WHAT THE TASK REQUIRES
Your task is to copy the lines from the line containing "Task: Click the EastWest Bank OTC label" through the end of the listing below, both included, without any pictures.

SUPPLIED MATERIAL
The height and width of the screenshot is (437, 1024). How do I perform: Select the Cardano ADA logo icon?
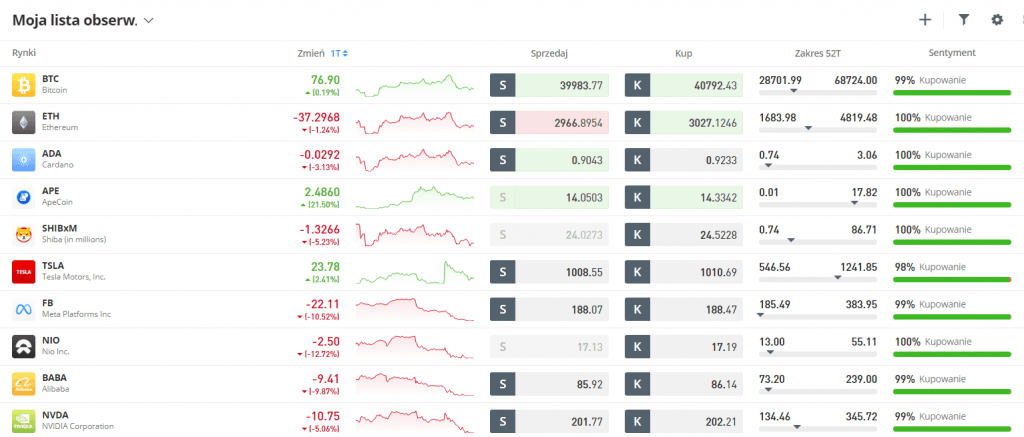24,160
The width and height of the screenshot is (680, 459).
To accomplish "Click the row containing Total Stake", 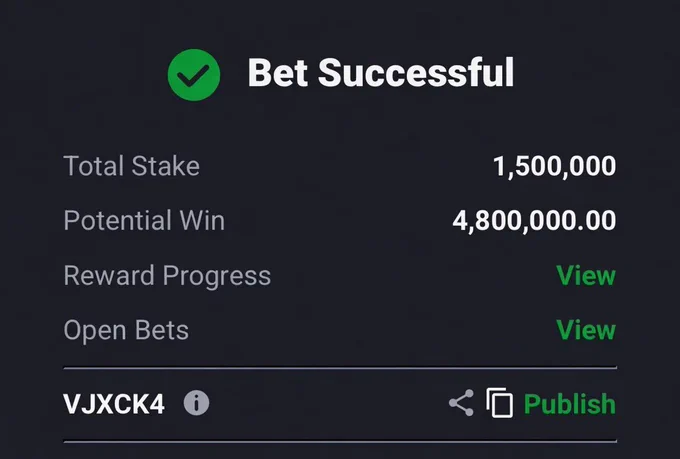I will 340,166.

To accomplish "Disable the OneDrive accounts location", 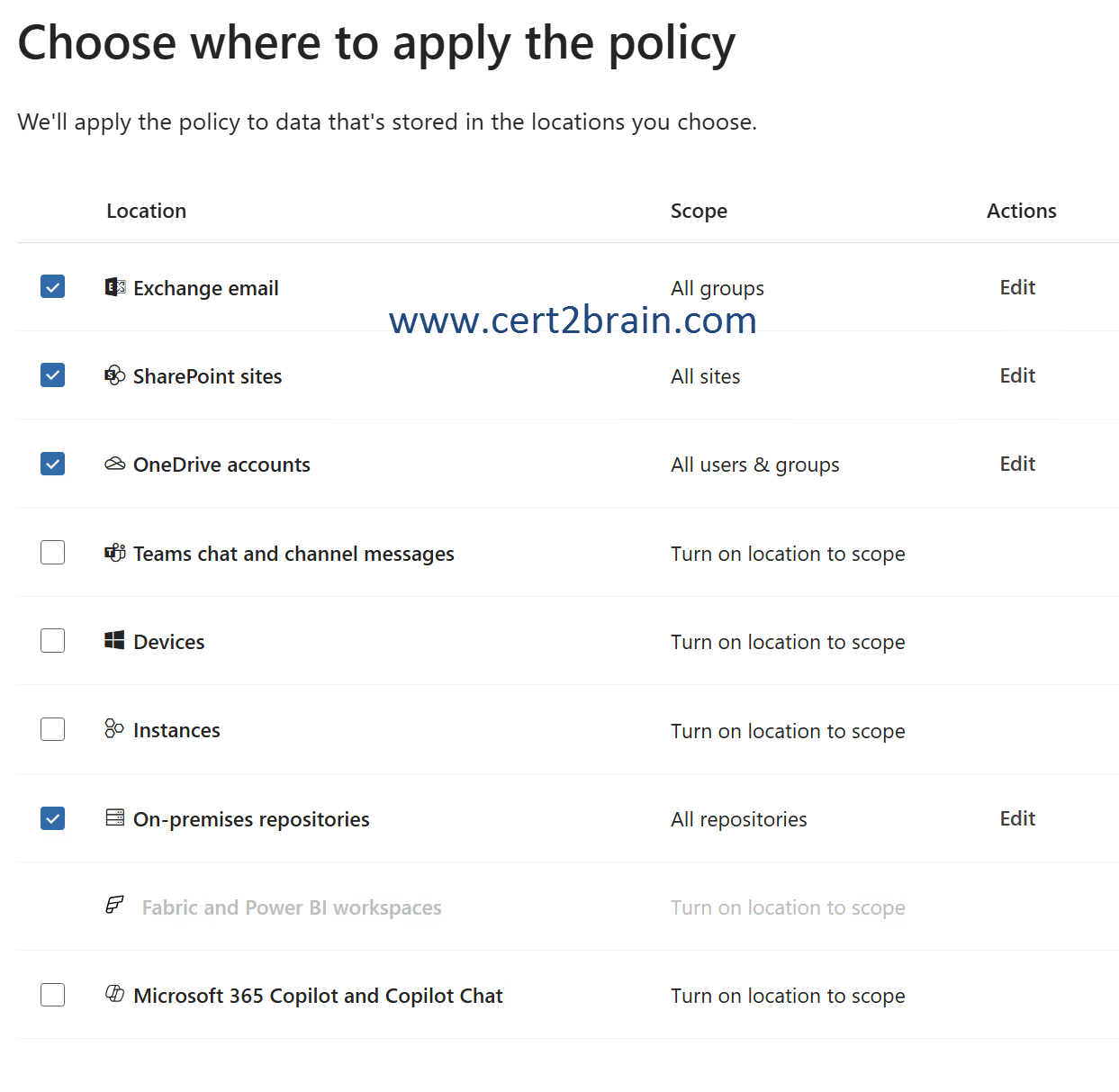I will point(53,464).
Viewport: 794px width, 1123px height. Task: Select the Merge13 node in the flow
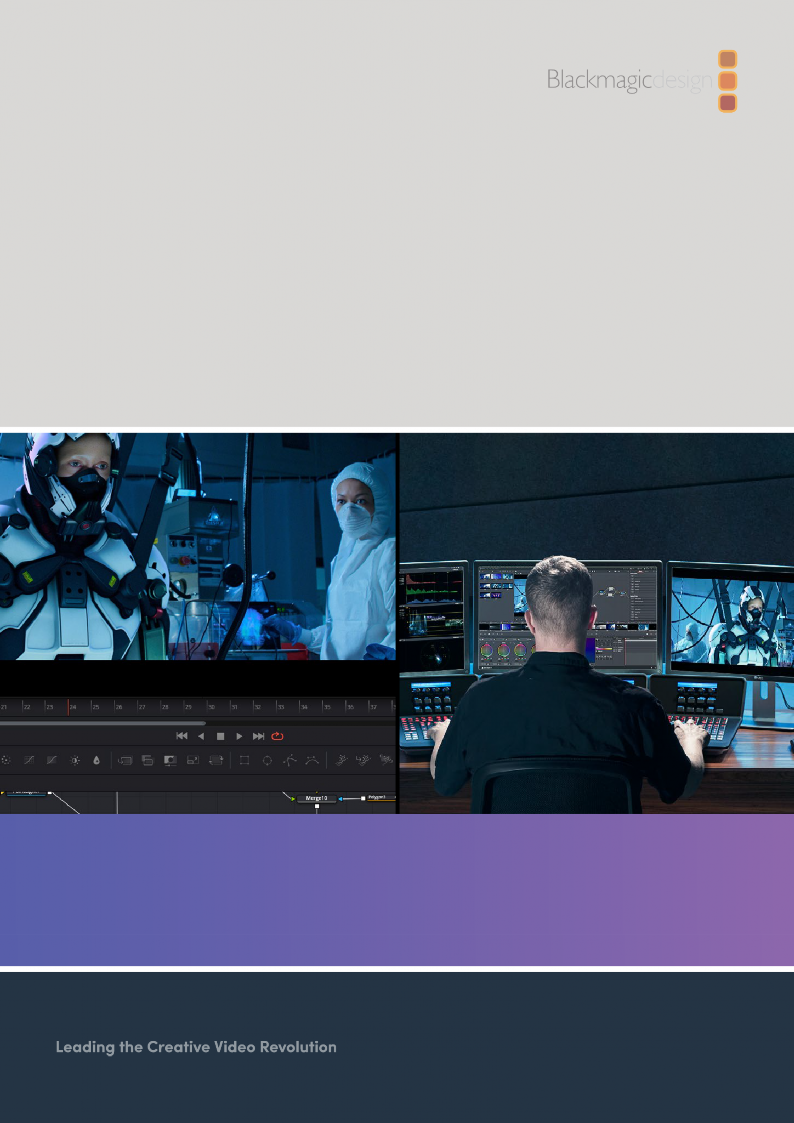pyautogui.click(x=316, y=798)
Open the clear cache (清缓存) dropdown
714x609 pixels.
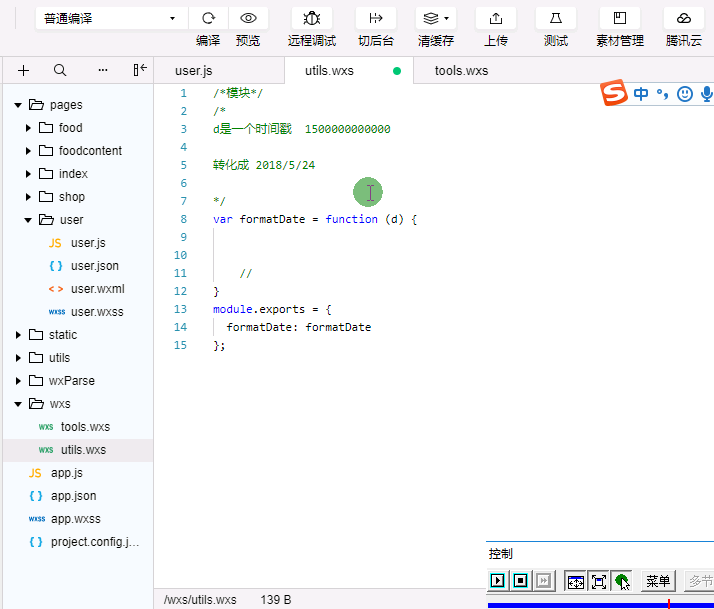435,18
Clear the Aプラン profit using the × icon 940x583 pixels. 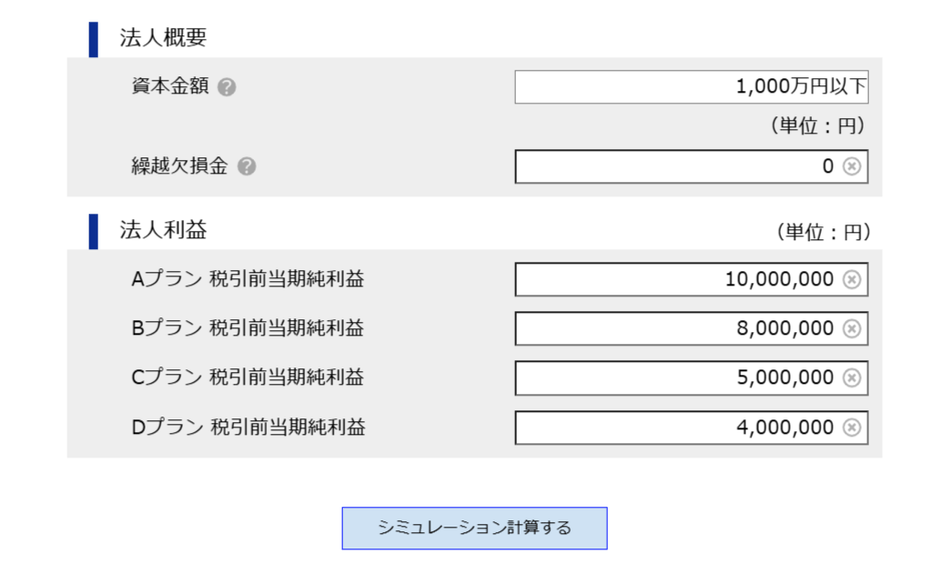point(851,279)
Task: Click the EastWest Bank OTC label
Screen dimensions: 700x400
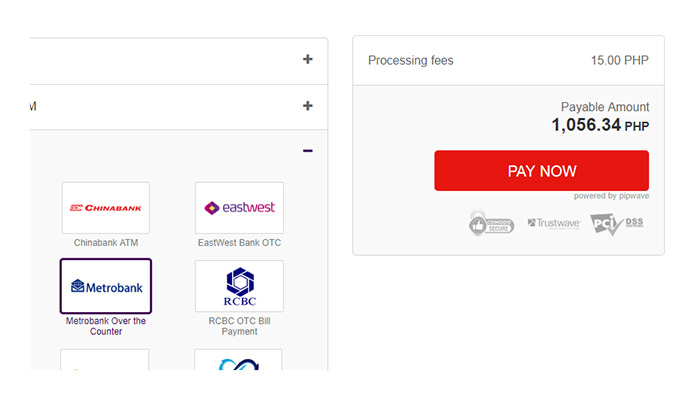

WRITTEN REPLY
Task: Click the EastWest Bank OTC label
Screen dimensions: 700x400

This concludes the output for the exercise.